In that resort community, during my eleven or twelve years there, I was regularly amazed at the number of people who had been “called” to plant churches amongst the sun and winter frolicking destinarians (yes, I made up a word).  At the time, by my count, there were about 25 evangelically minded churches in a town of (then) 6,500 in a county of (then) 14,000.  If you spent a year at each church, you could move from place to place to place for a quarter of a century before having to start over.  By then, presumably, the church(es) fostering the disenchantment would have been able to get their act(s) together…or not.

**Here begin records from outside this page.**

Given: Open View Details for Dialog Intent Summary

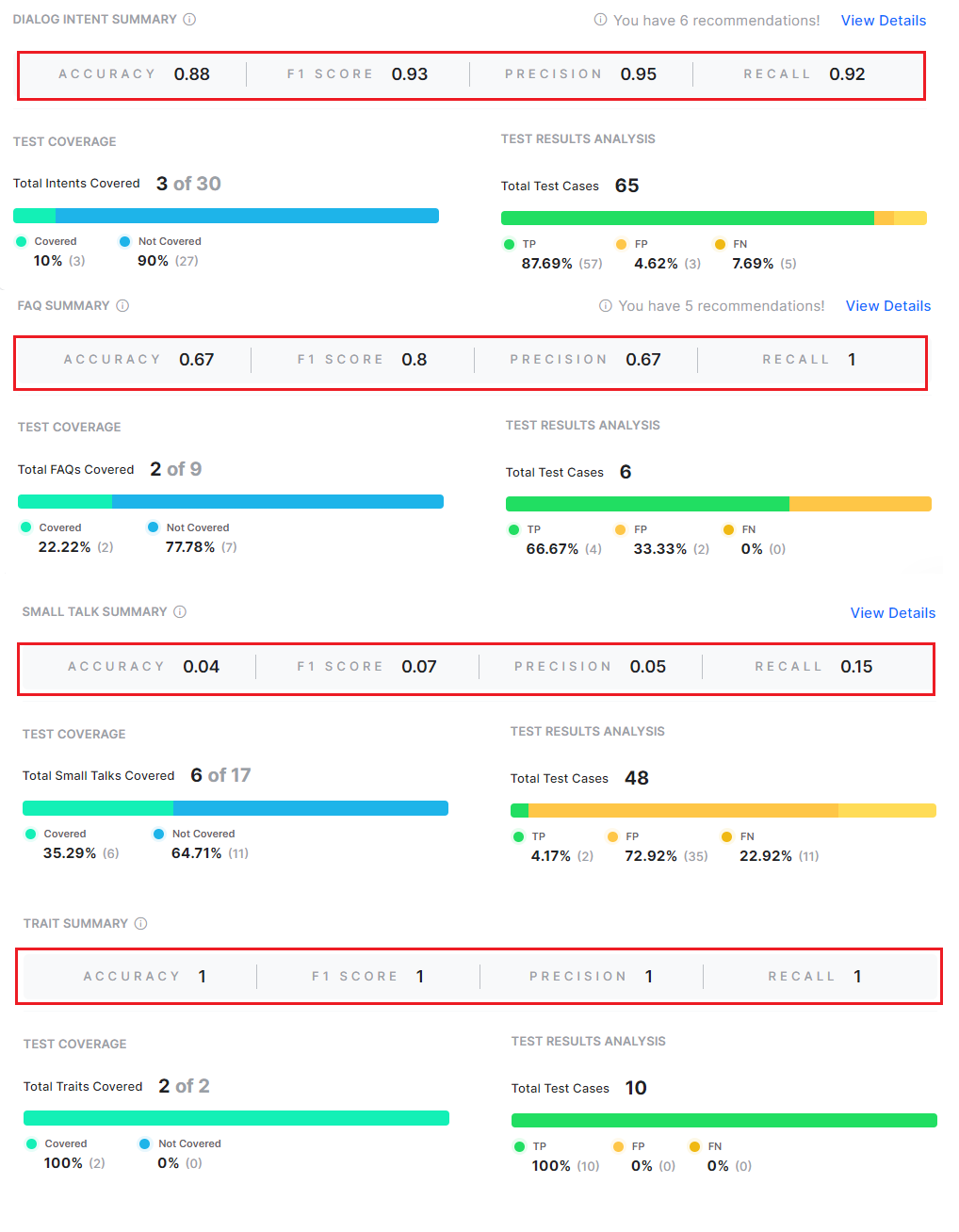Looking at the screenshot, I should (883, 21).
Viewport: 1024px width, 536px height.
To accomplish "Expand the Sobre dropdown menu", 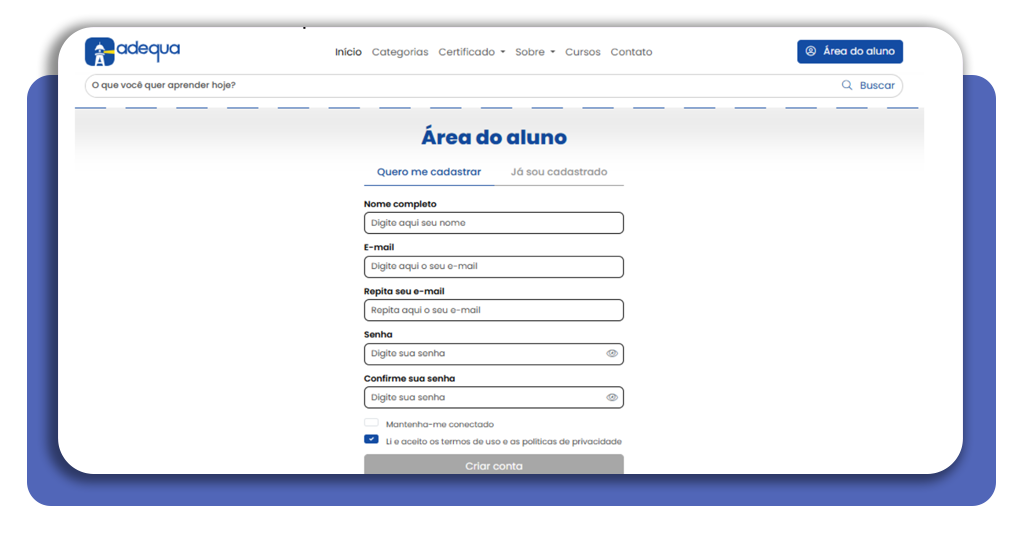I will pyautogui.click(x=534, y=52).
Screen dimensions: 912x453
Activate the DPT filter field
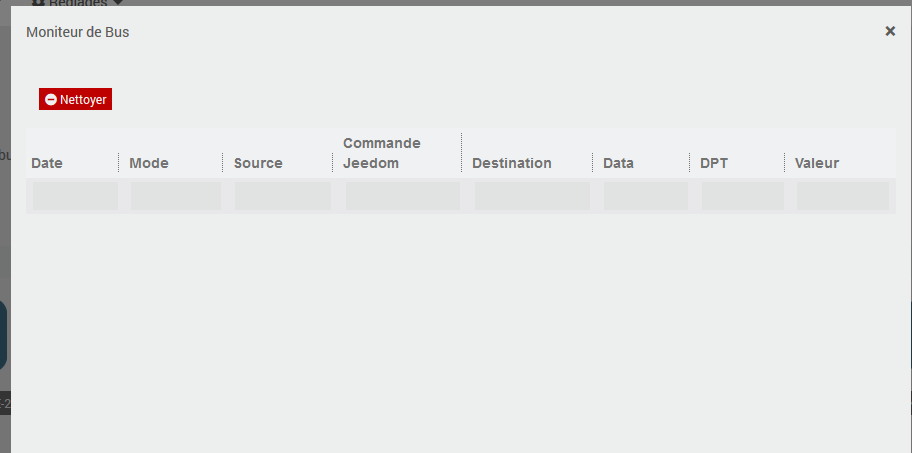[742, 196]
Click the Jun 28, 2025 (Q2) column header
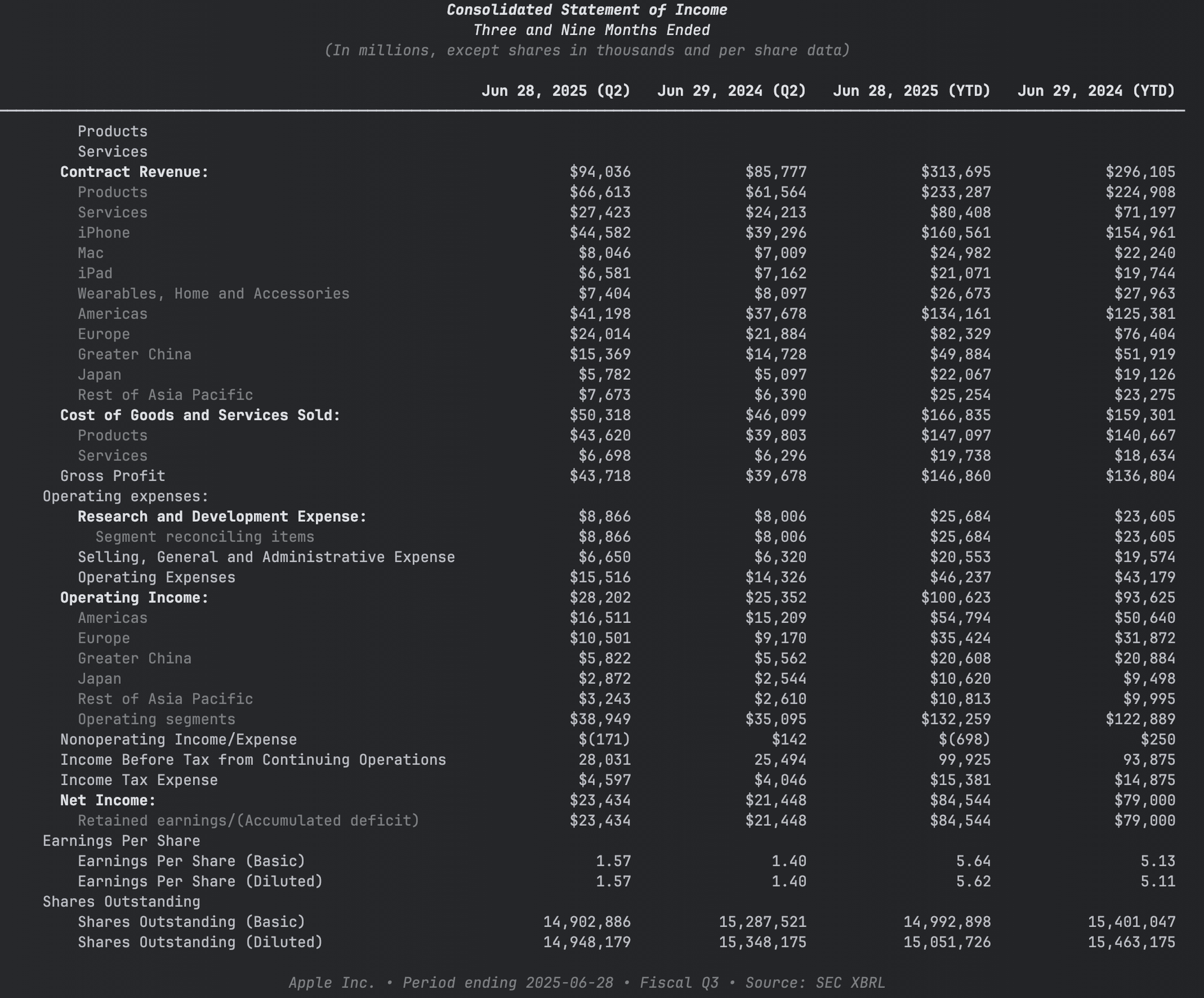Screen dimensions: 1204x998 pyautogui.click(x=556, y=91)
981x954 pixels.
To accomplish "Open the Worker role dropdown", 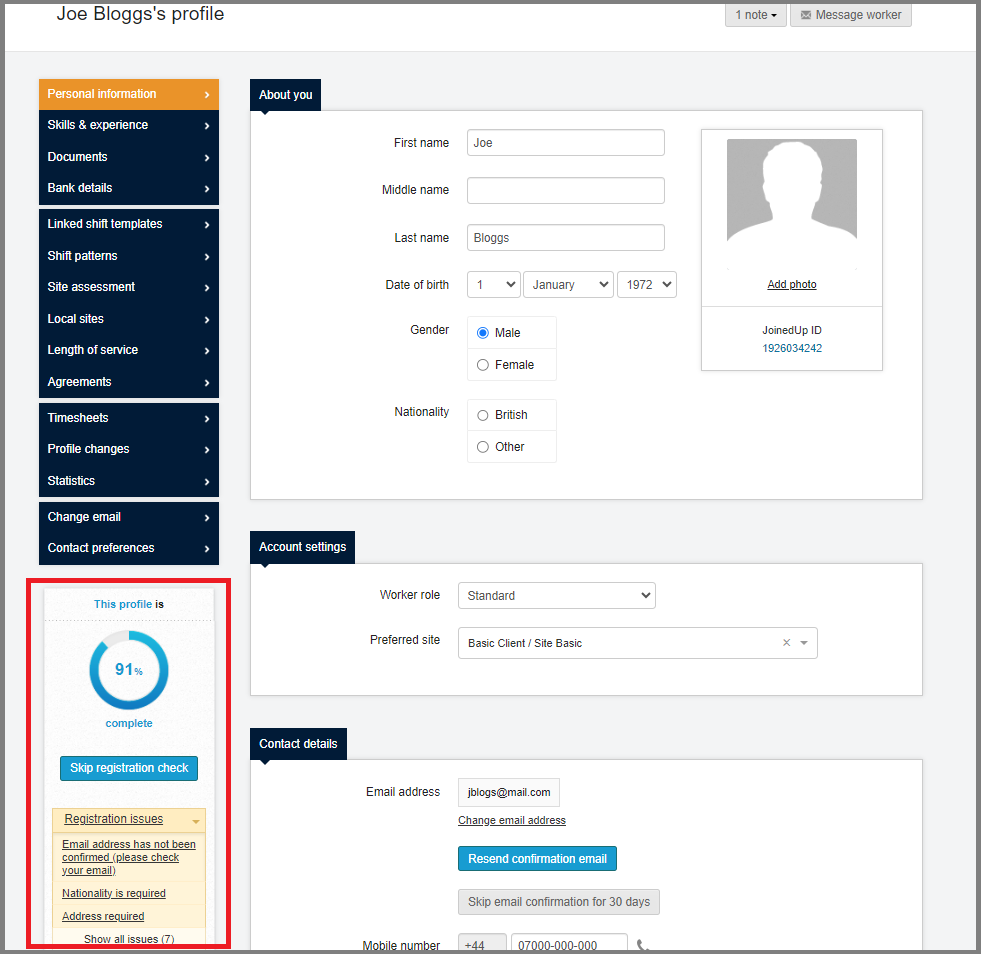I will click(556, 595).
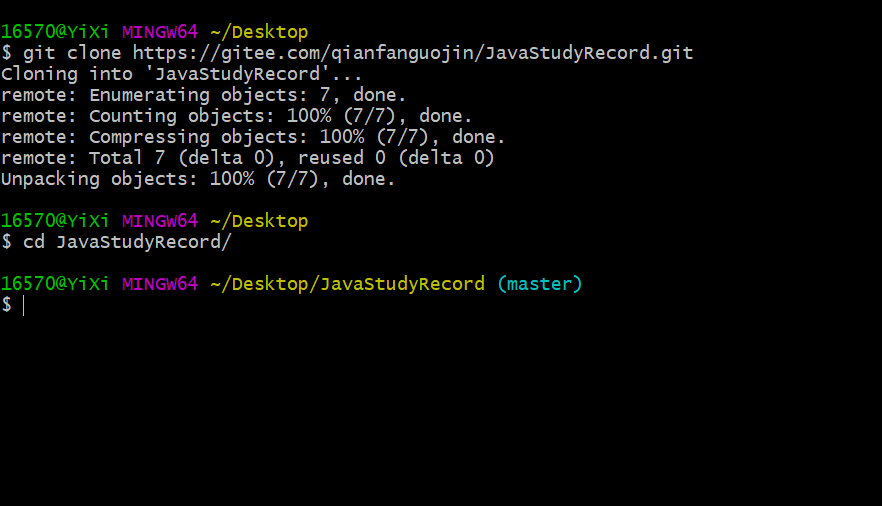Click 'MINGW64' in the second prompt line
The width and height of the screenshot is (882, 506).
pyautogui.click(x=160, y=221)
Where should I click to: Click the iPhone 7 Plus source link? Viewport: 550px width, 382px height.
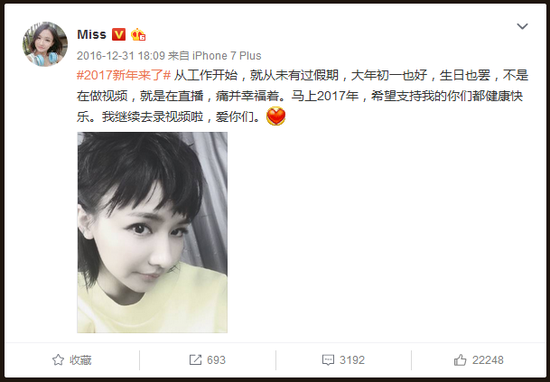click(x=227, y=55)
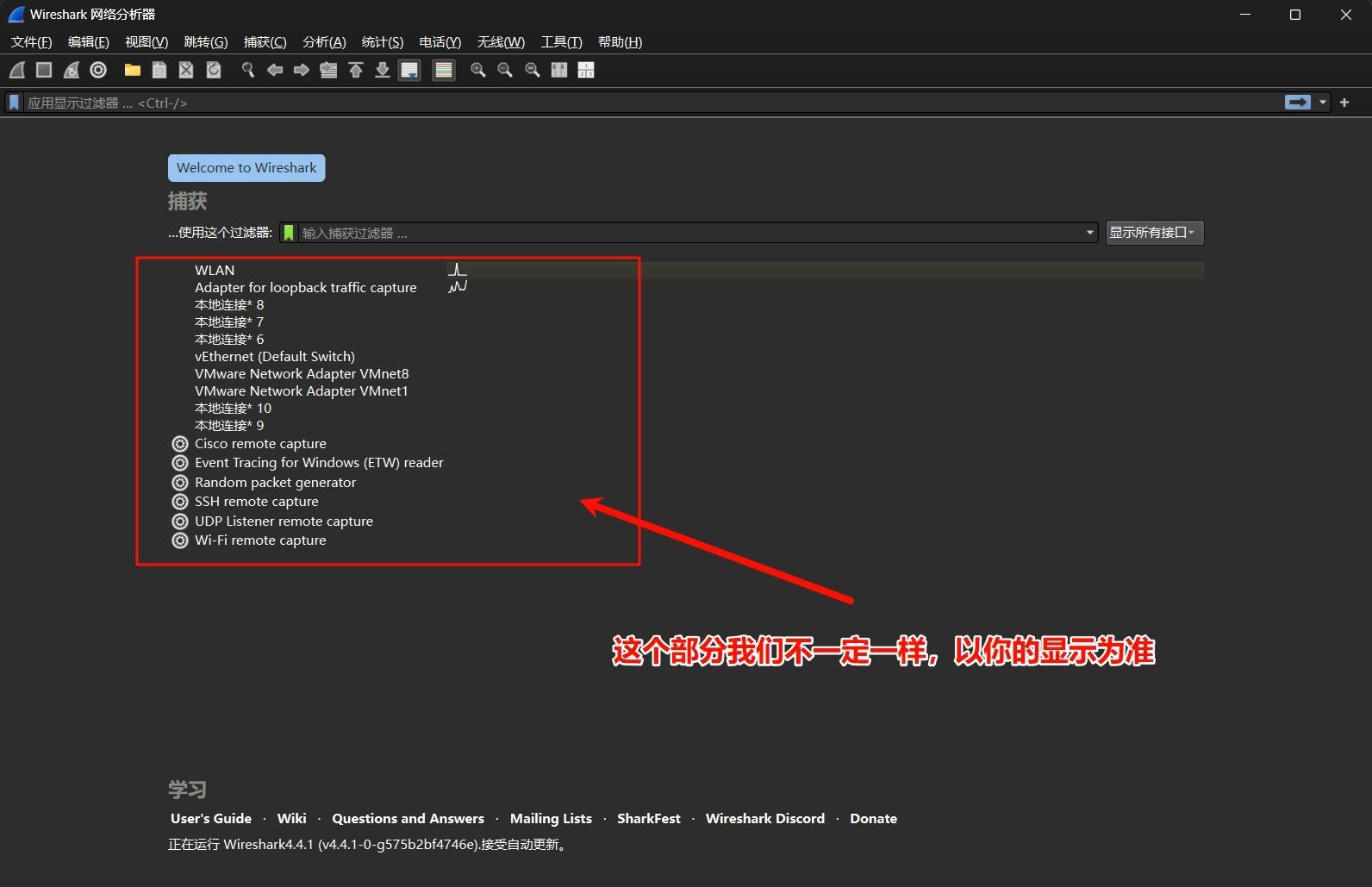
Task: Toggle auto-scroll during live capture
Action: (409, 71)
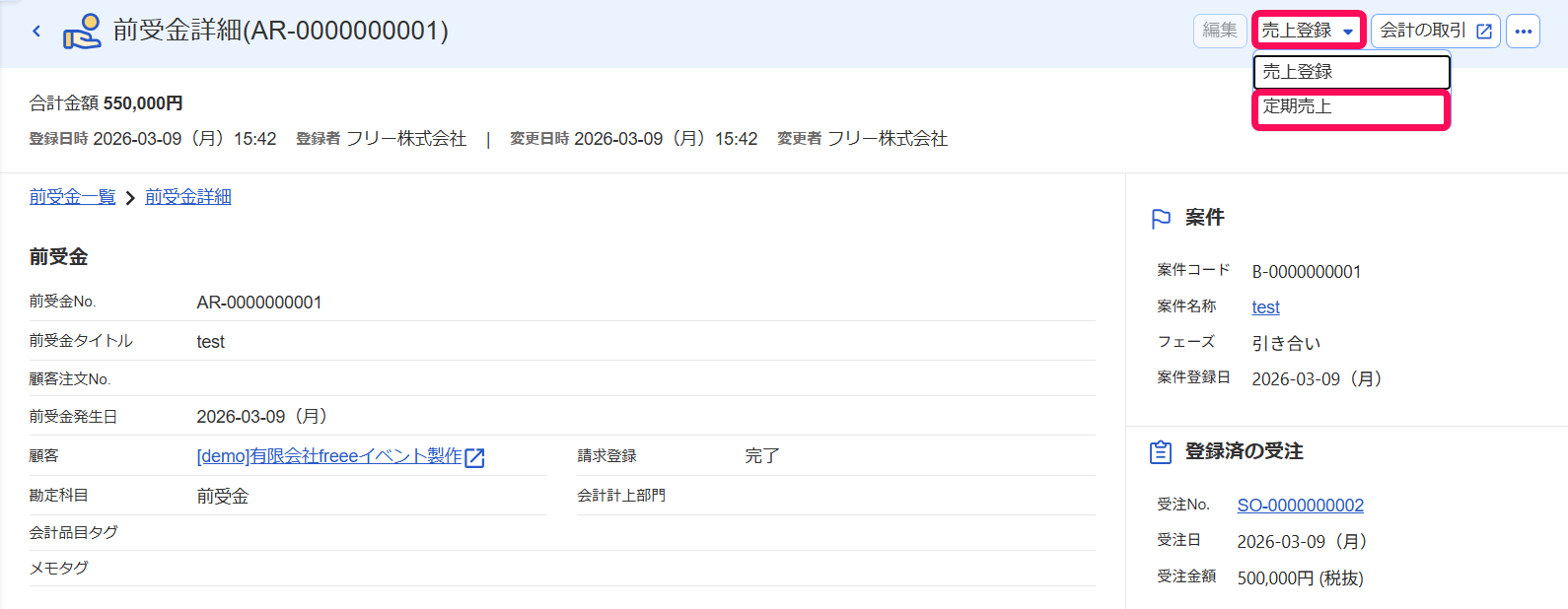Viewport: 1568px width, 609px height.
Task: Click the external link icon in 会計の取引
Action: pos(1483,32)
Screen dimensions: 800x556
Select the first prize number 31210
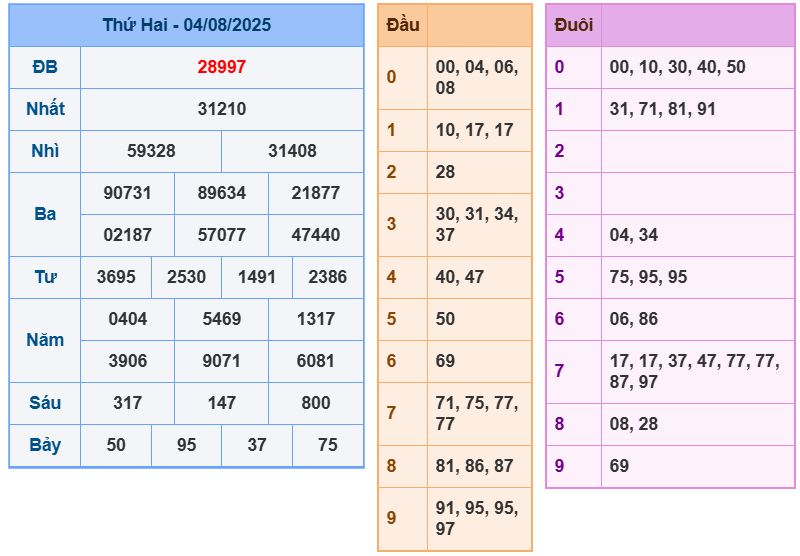(221, 109)
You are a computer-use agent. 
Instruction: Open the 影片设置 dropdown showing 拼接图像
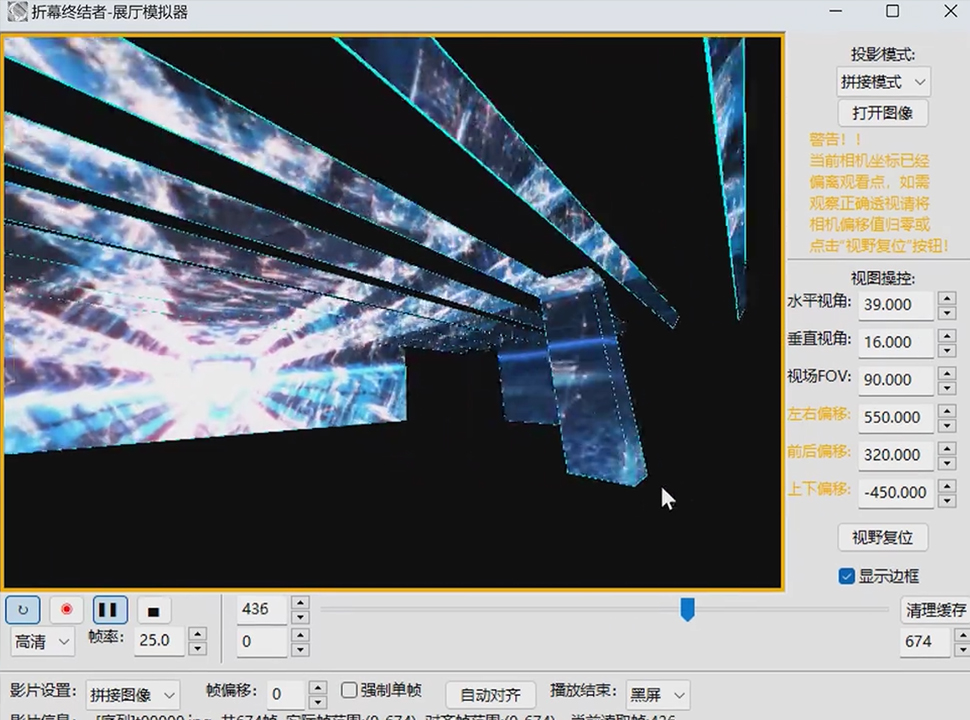[133, 694]
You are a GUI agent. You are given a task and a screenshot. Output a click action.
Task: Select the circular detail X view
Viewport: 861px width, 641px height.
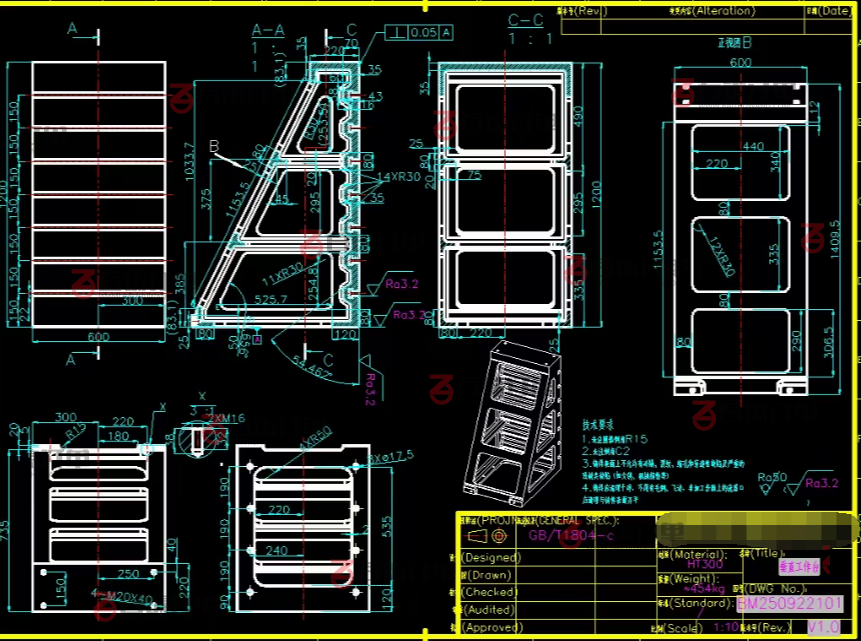click(x=196, y=437)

Then came the archetypal Christian Free Agent.  She was in her 60s; she was grumpy; she had a mild-mannered (rarely heard) husband and she (one sunny winter’s day) alighted in our worship center.  She engaged pretty well and was initially upbeat, but after five or six months came a litany of “concerns.”  Upon further exploration with her it seemed that the church had failed to meet her expectations on several fronts. 

I was younger and dumber and less full of the kind of grace, tact, and diplomacy (and warmth and fuzziness) for which I am known today (sarcasm is hard to render blogwise).  I finally said, “Junia [that’s not her real name and perhaps me using that name is one of the reasons she huffed so…not really…I actually used her real name when I spoke with her, but I have changed the name to protect the guilty…and dodge litigation]…Junia,” I said, “You’ve been to eight churches in the last ten years [I am not making that up].  Is it at all possible that perhaps there might be an issue with you that has nothing to do with any of those churches?” 

Her husband slunk out of the room like a dog who had messed the carpet.  If I had been smarter, I would have left with him.  What followed was an explosive airburst not seen since the first hydrogen bomb (“Mike”) was tested at the Enewetak Atol in 1952.  Well…it probably wasn’t that bad…it just seemed that way.  Leaving her house that evening, shaking the fallout from my brain, I again pondered the fragility of church connections and the multiplicity of options available to those in the Body of Christ who largely think of themselves in “Free Agent” terms.

This is not to say that some churches sometimes aren’t egregious in their wounding of the gathered saints.  This is not to say that some solid saints haven’t gone the extra mile (or hundred miles) to try and redeem church circumstances such that they can remain and thrive.  Sadly, the church sometimes grossly disappoints, dissatisfies, and disheartens, thwarting even the most committed Christ follower’s attempts to make a go of it. 

It is to say that, in my view, the threshold for moving on to “another team” in our Christian Free Agency system is much too low.  It is to say that a distorted view of “freedom in Christ” tends to minimize the biblical call for perseverance, restoration, forgiveness, and plain old “hanging in there.”  The Bible commends persistence through difficulties and the beauty of brethren and sisteren dwelling in a unity based, not on preference satisfaction, but on commitment to Christ and each other, even when we disappoint.

“Do not use your freedom to indulge the sinful nature,” the Apostle Paul said, “Instead, serve one another humbly in love” (Galatians 5:13).